:: PROVIDED DATA ::

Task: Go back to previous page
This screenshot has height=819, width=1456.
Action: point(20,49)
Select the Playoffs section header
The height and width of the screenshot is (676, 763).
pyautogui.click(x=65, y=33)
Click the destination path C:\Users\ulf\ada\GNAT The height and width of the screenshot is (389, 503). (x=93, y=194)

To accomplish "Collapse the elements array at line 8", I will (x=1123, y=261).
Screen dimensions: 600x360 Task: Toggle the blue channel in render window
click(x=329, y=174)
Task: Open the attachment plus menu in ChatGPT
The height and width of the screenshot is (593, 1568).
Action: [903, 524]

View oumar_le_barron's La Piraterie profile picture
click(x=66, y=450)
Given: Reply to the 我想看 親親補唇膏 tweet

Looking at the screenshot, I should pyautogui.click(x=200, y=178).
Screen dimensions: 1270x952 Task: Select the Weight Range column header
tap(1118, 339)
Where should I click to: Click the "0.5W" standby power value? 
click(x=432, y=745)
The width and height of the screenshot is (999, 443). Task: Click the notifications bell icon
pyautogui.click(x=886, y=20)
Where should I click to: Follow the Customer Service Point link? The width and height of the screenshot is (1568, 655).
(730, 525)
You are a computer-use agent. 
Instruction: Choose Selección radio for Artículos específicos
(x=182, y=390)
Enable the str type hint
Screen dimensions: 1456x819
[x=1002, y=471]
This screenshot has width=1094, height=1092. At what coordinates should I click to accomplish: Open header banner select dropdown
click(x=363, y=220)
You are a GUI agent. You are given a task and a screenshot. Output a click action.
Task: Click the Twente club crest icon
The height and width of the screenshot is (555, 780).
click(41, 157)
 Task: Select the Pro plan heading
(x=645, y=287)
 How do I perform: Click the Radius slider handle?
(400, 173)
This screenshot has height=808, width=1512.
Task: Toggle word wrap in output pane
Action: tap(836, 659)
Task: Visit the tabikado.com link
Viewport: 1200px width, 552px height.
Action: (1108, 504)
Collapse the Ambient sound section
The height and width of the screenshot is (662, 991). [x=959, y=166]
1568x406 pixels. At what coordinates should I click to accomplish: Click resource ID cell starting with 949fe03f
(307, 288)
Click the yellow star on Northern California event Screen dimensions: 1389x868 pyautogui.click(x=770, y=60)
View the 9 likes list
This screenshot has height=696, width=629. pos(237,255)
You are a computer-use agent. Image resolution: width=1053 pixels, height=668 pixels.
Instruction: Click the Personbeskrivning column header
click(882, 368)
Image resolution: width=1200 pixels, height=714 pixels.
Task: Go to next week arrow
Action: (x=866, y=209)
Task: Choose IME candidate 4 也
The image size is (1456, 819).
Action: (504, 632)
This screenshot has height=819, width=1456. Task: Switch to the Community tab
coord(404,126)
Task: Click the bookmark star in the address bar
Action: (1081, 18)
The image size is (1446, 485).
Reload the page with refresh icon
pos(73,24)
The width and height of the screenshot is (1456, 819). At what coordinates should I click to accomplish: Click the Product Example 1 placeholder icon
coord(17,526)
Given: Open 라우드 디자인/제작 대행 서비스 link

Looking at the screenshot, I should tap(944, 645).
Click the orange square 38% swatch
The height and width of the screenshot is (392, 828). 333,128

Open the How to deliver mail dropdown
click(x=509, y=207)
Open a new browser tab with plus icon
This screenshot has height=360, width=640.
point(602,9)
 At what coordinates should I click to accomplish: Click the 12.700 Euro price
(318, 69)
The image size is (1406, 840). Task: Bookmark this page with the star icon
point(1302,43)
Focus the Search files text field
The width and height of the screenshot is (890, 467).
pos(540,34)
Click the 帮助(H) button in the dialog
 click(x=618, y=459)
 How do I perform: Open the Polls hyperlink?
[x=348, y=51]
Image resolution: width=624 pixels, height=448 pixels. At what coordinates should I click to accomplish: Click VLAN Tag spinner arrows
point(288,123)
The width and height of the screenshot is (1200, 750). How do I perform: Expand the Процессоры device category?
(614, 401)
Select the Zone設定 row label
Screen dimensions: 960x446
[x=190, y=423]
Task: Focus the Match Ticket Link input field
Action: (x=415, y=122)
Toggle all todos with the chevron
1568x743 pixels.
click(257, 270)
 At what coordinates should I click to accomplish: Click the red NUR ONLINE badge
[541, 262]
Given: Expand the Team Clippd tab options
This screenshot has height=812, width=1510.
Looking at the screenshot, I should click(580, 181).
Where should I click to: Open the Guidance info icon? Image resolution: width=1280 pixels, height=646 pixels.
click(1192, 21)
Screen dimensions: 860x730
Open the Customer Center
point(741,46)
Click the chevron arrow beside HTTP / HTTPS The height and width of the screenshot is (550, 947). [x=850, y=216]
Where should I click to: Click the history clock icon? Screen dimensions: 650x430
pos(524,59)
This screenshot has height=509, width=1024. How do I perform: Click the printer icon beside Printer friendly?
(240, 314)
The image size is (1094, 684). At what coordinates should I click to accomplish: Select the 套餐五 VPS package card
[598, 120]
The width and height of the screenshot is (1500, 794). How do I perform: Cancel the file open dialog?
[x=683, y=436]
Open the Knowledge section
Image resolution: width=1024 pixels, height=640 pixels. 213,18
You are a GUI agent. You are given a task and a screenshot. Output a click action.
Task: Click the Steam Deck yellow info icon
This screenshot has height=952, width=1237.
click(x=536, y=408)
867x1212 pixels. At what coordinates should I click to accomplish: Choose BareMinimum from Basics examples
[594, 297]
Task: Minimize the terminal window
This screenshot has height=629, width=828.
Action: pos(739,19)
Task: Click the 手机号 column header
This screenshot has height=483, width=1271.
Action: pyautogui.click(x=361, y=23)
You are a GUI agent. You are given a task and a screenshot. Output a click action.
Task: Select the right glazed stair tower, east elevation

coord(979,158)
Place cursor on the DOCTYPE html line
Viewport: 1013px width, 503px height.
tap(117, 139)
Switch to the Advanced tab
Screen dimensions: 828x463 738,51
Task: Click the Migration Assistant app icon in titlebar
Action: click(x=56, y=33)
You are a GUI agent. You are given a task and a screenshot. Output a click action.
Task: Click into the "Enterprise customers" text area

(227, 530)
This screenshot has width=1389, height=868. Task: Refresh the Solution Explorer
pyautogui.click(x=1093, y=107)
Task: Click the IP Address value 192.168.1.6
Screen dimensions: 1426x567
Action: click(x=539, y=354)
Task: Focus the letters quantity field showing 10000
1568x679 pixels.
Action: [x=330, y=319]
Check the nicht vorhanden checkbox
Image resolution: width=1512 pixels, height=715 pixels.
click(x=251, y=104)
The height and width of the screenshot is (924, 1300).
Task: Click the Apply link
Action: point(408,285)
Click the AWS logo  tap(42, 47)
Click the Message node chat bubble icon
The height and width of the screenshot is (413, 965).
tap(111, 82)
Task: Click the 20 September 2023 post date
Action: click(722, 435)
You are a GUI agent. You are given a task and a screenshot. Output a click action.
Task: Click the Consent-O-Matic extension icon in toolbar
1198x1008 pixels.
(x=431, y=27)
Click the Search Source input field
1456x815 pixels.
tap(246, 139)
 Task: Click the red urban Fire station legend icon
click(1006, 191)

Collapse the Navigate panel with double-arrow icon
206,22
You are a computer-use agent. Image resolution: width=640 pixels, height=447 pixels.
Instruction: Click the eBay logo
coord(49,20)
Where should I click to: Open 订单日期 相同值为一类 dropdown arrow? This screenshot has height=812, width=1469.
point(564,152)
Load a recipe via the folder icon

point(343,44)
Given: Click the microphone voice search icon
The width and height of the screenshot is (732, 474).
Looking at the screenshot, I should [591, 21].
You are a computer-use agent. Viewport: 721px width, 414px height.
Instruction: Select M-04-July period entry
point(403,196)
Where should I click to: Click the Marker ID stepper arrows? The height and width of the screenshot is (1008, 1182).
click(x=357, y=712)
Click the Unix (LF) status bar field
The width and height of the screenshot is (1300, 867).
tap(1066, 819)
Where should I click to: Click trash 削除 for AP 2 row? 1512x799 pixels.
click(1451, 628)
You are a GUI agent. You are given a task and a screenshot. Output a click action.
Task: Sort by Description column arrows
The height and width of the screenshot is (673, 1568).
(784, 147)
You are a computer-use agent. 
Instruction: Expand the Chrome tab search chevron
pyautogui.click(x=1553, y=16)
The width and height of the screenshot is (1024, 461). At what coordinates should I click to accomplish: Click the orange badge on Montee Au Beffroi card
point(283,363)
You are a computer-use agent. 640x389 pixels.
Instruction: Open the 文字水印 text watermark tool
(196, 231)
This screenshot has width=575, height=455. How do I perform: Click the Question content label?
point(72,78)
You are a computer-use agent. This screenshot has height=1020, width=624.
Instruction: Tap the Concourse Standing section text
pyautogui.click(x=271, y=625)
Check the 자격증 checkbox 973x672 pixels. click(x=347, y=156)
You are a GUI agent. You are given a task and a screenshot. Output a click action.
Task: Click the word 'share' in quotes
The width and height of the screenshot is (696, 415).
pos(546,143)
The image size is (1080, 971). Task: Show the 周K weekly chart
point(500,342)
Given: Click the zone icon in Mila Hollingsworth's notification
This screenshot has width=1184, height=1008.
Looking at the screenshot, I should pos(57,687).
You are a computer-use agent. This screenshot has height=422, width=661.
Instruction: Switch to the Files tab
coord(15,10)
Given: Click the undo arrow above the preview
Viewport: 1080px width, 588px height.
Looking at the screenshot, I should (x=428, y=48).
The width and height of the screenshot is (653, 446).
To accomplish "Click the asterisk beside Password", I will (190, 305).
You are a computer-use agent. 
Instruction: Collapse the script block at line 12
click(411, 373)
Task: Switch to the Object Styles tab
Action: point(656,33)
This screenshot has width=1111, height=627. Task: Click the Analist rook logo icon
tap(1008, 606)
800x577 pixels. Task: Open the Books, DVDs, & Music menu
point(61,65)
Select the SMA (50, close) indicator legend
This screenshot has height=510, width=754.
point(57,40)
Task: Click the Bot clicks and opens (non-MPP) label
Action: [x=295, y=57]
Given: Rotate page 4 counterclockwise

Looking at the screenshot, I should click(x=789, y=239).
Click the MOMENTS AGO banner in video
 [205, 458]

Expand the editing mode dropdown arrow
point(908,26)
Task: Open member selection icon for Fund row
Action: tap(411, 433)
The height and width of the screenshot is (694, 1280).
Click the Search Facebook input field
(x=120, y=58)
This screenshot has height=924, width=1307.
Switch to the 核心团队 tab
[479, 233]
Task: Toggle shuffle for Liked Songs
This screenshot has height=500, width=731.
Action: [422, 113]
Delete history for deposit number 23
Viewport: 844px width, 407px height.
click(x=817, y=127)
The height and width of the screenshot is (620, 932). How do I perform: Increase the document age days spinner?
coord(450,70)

:::

• EXERCISE: Reproduce the items exactly, from the first line of the items through the line containing "Click the destination", with both ends included.

• ANSWER TO THIS TASK:
Task: Go back to previous page
This screenshot has height=819, width=1456.
Action: point(20,49)
Select the Playoffs section header
The height and width of the screenshot is (676, 763).
pyautogui.click(x=65, y=33)
Click the destination path C:\Users\ulf\ada\GNAT The height and width of the screenshot is (389, 503). (x=93, y=194)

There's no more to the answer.